** Opening Records provided block **

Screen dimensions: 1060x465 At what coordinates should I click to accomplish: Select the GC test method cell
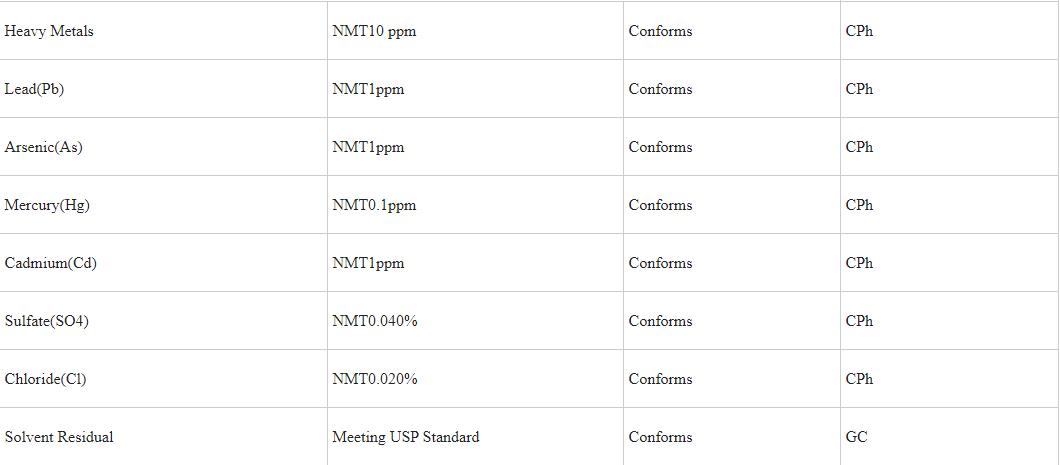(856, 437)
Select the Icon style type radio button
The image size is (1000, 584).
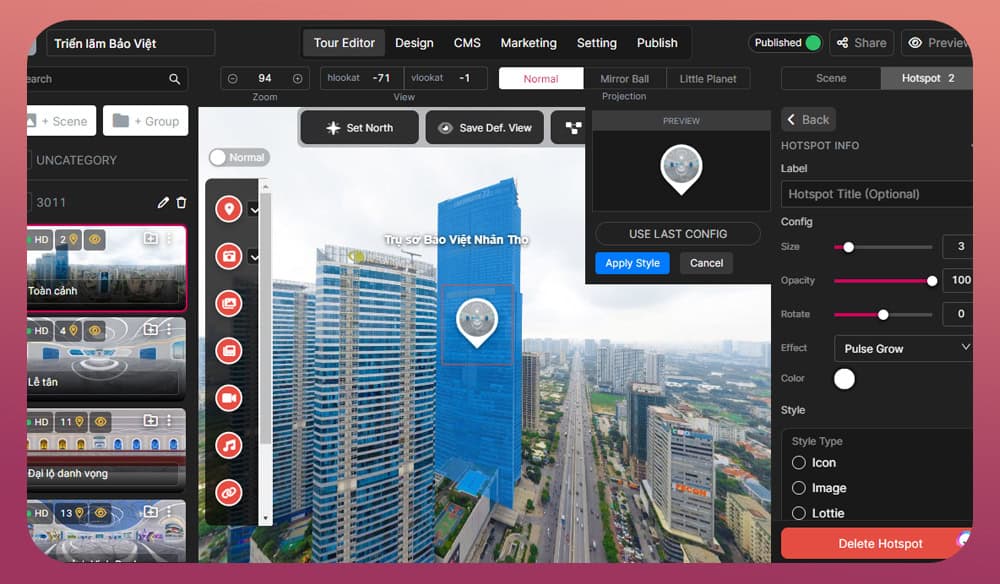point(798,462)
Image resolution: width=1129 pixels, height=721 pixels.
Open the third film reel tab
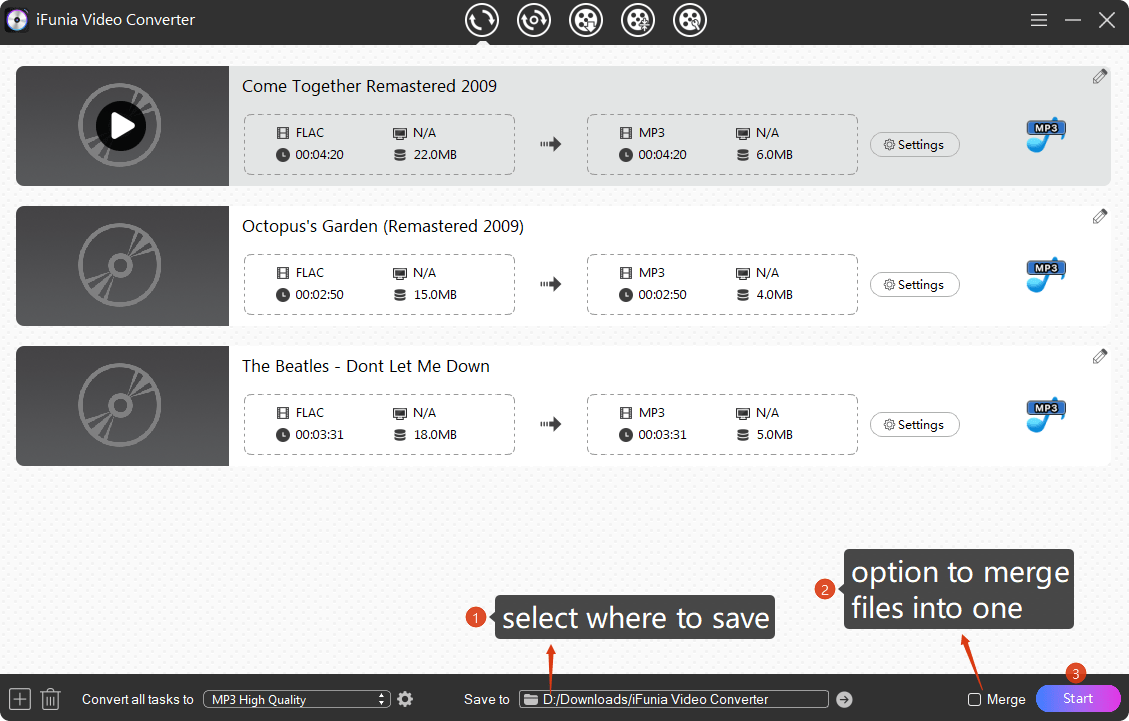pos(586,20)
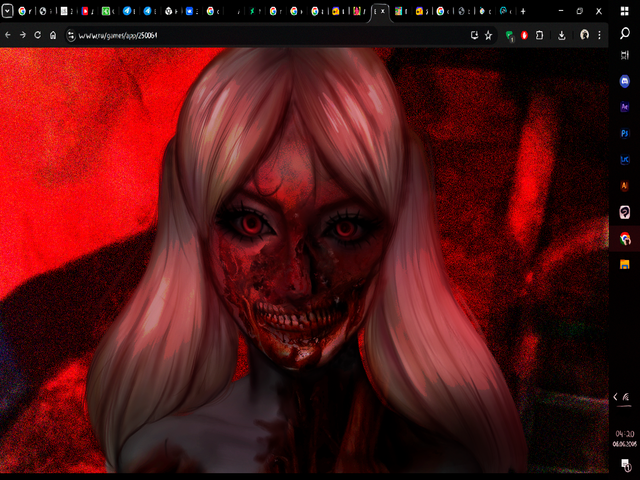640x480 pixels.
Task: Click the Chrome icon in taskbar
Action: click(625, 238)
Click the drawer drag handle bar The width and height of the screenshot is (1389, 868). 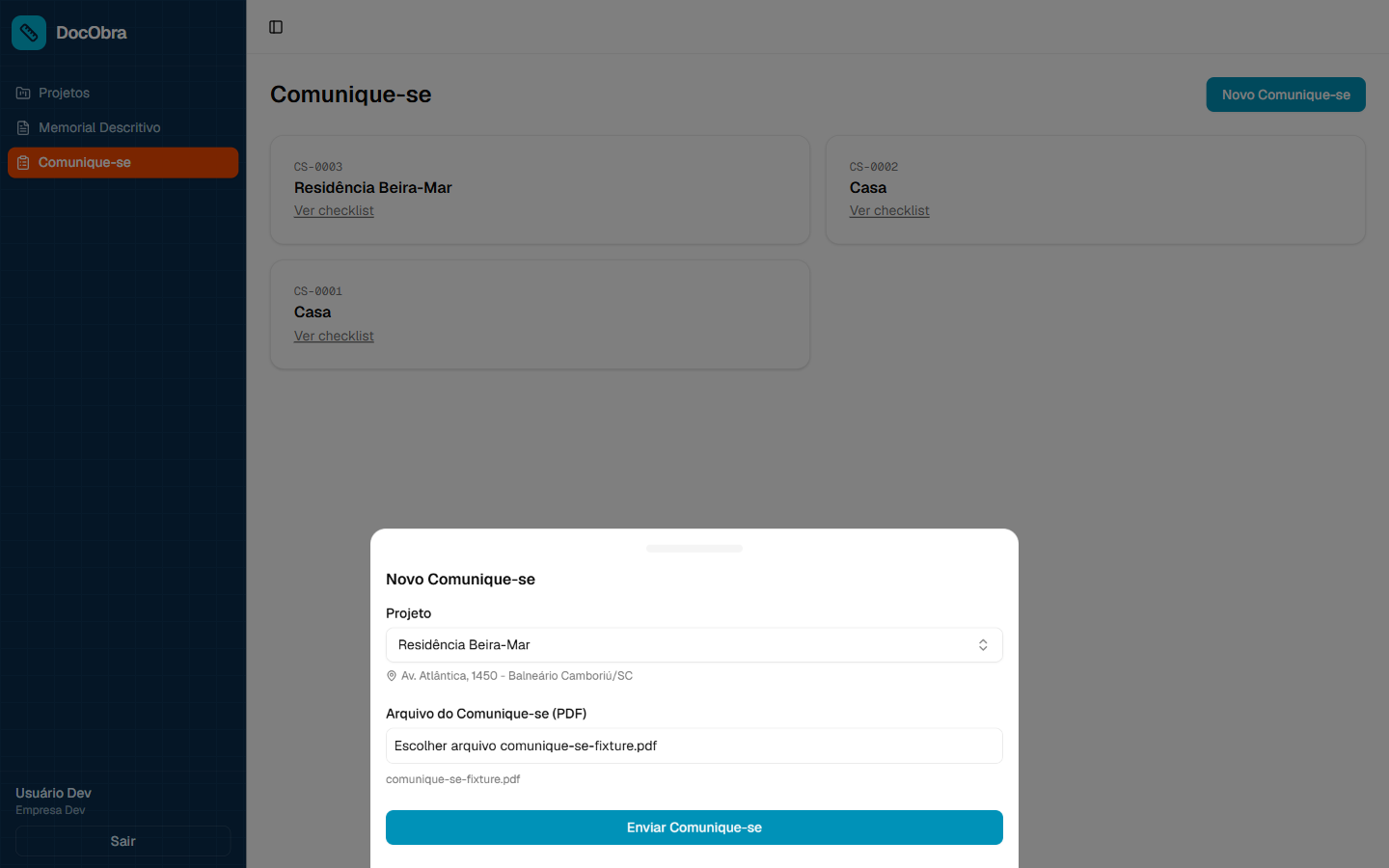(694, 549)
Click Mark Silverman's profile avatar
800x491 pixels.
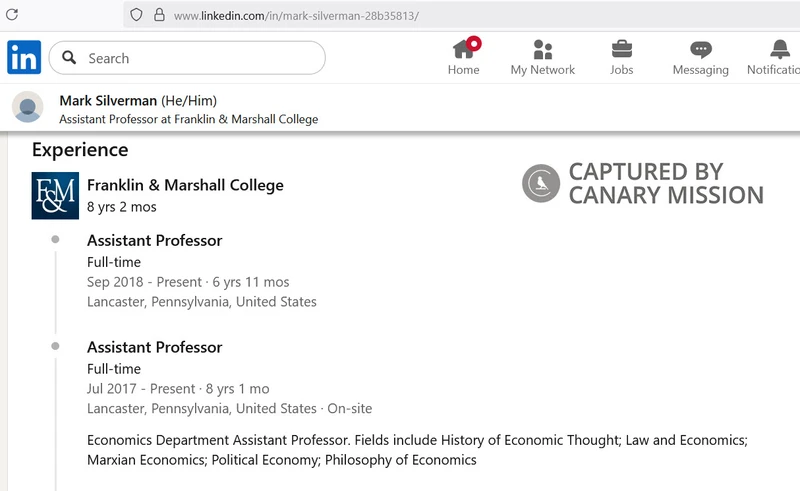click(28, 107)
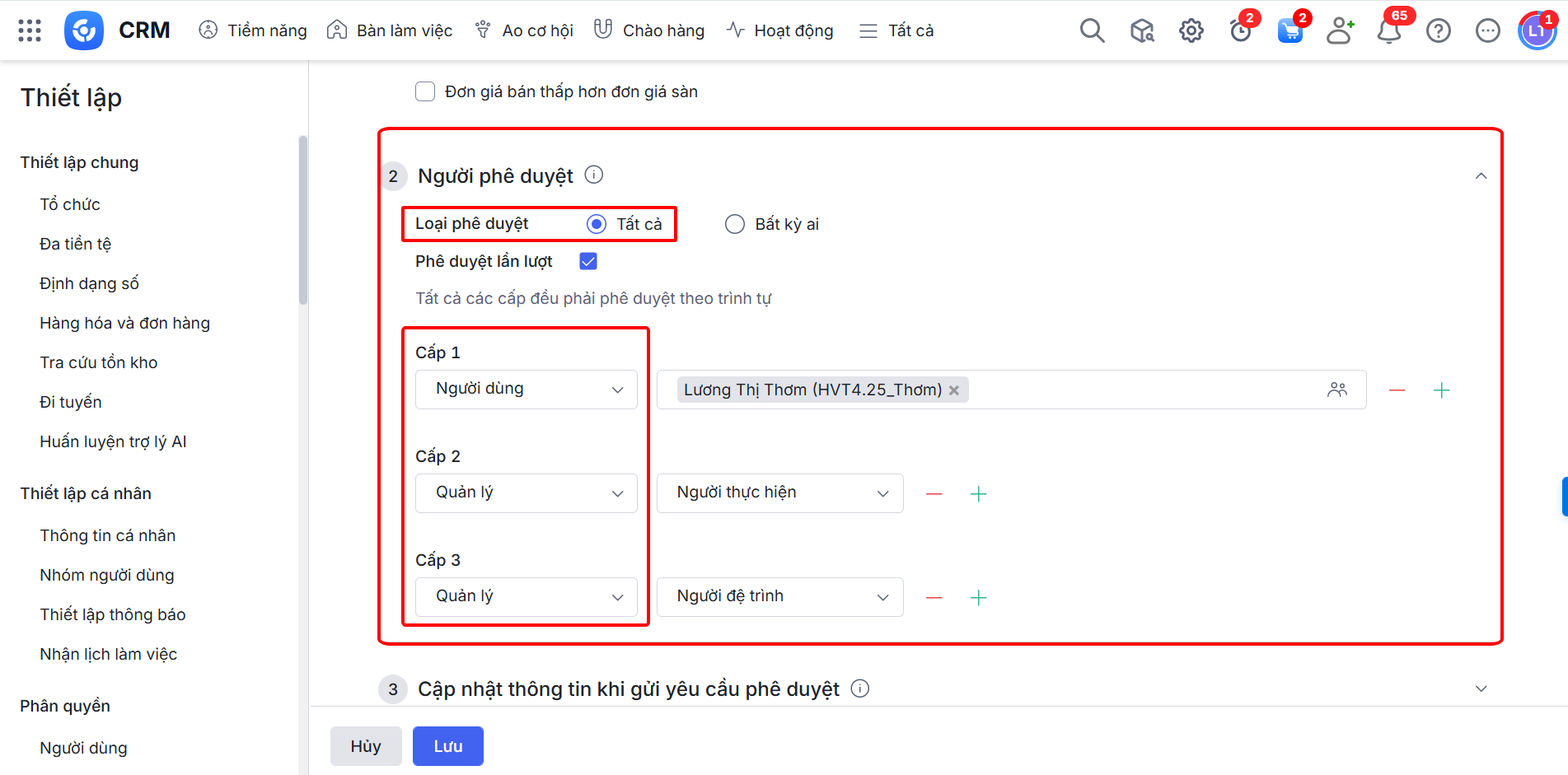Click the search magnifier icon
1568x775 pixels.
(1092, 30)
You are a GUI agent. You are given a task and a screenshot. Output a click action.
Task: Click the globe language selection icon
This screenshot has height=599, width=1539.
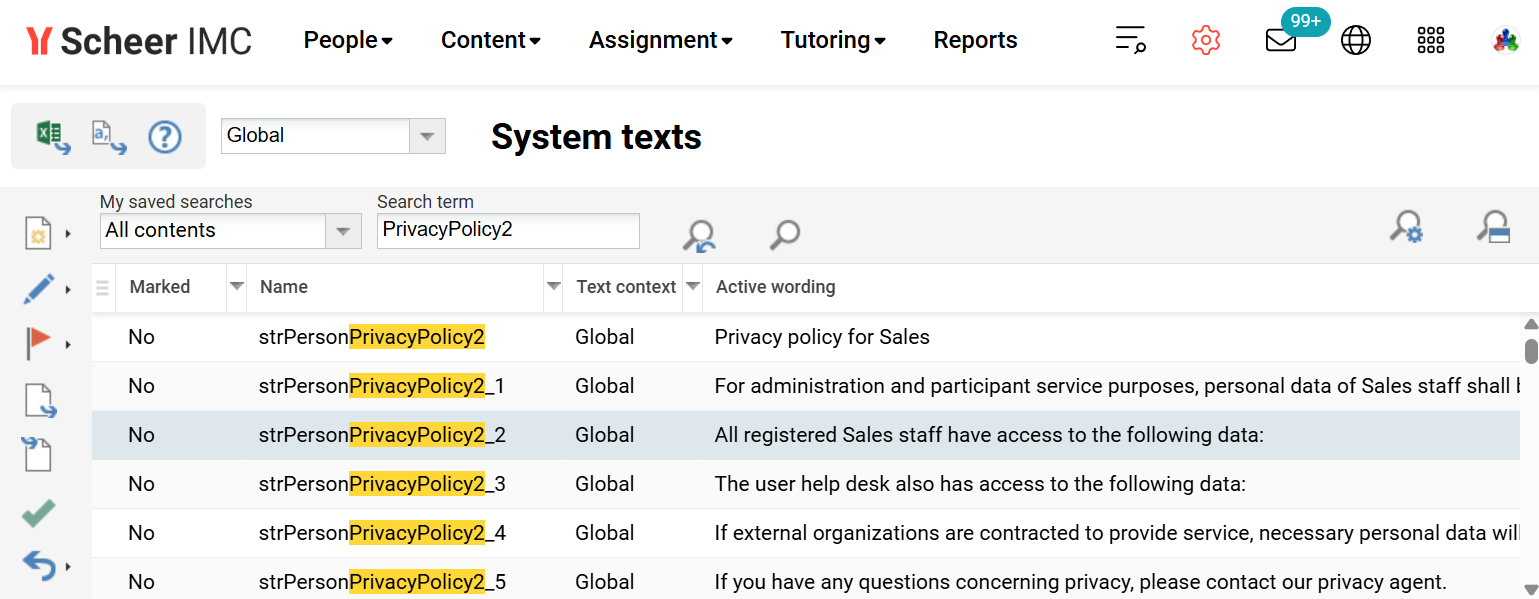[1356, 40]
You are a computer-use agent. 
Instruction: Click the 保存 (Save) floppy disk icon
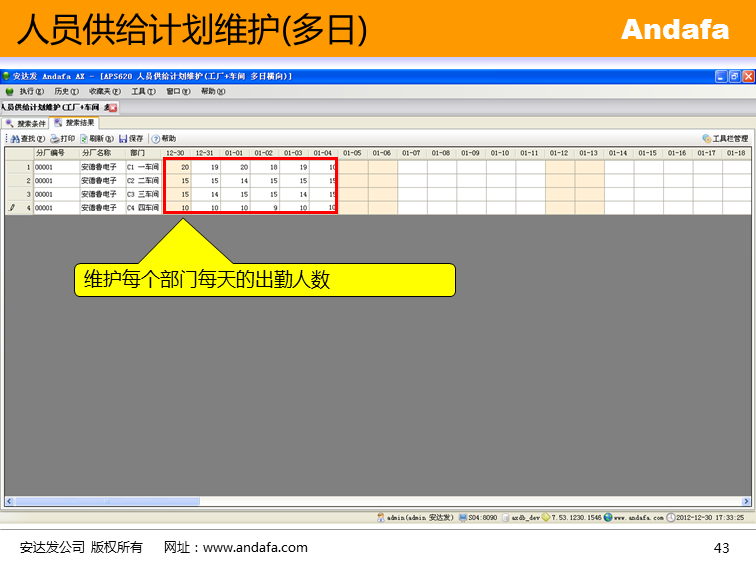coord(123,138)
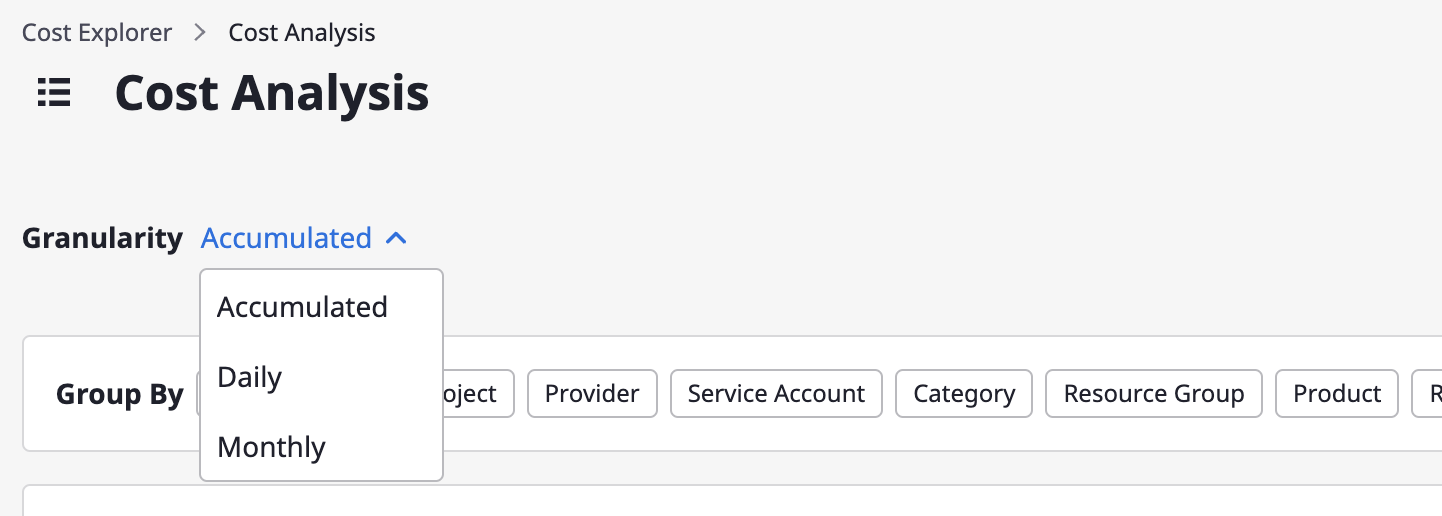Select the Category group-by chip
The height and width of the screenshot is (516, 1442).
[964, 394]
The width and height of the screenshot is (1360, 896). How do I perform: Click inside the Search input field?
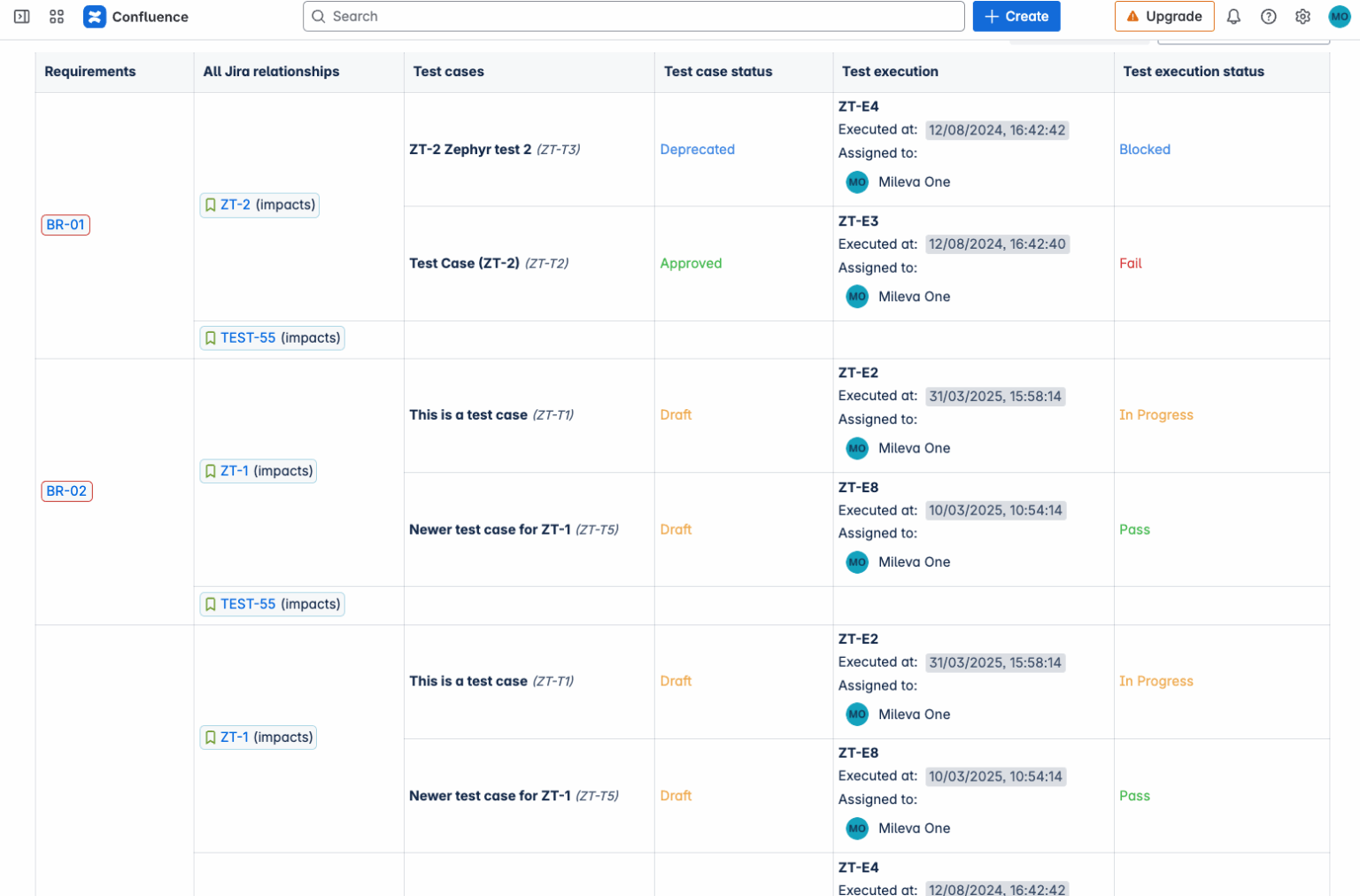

** Closing Records provided block **

Task ▸
The lines holding the word "agent" are the answer. Find them in the entries and copy them.

Written answer ▸
You are a GUI agent. You are given a task and a screenshot. Output a click action.
You are a computer-use agent. 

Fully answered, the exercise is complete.